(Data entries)

○ ○ ○ ○ ○ ○ ○

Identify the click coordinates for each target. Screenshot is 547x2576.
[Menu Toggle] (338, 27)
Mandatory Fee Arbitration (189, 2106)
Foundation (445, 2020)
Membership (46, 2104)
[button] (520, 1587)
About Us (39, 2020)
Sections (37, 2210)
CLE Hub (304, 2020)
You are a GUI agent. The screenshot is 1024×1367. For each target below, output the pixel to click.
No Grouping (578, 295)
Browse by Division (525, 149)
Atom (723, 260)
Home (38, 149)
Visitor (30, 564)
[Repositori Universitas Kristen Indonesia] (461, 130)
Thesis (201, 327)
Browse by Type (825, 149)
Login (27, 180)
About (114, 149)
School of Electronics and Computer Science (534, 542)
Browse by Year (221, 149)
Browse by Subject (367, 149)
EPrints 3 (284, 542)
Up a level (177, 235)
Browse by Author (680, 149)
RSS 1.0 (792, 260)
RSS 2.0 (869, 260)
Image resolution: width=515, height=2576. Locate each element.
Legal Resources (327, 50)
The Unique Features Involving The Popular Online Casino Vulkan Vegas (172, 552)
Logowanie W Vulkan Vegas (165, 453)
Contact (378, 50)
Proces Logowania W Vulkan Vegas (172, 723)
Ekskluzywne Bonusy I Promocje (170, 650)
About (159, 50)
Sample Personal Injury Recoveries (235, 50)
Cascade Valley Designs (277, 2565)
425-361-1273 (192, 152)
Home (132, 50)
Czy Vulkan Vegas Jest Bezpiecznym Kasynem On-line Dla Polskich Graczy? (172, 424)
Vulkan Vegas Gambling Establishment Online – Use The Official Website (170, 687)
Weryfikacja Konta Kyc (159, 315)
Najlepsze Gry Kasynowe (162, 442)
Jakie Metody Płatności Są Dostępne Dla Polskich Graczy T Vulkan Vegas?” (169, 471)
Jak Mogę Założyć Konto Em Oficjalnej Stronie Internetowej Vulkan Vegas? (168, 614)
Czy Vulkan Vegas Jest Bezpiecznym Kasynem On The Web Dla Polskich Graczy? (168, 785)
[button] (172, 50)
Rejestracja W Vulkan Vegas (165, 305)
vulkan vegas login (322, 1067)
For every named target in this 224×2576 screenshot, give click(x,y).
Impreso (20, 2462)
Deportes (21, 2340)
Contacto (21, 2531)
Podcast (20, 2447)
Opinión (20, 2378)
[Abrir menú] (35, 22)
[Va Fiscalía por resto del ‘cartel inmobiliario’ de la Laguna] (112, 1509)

○ ○ ○ ○ ○ ○ ○

> [Task directions]: What you return must be an exact retyping of the lines above starting at the line with "Thesis (201, 327)" and ending at the line with "Logowanie W Vulkan Vegas (165, 453)", and nothing besides.

> [Expected output]:
Thesis (201, 327)
Browse by Type (825, 149)
Login (27, 180)
About (114, 149)
School of Electronics and Computer Science (534, 542)
Browse by Year (221, 149)
Browse by Subject (367, 149)
EPrints 3 (284, 542)
Up a level (177, 235)
Browse by Author (680, 149)
RSS 1.0 (792, 260)
RSS 2.0 (869, 260)
Image resolution: width=515, height=2576. Locate each element.
Legal Resources (327, 50)
The Unique Features Involving The Popular Online Casino Vulkan Vegas (172, 552)
Logowanie W Vulkan Vegas (165, 453)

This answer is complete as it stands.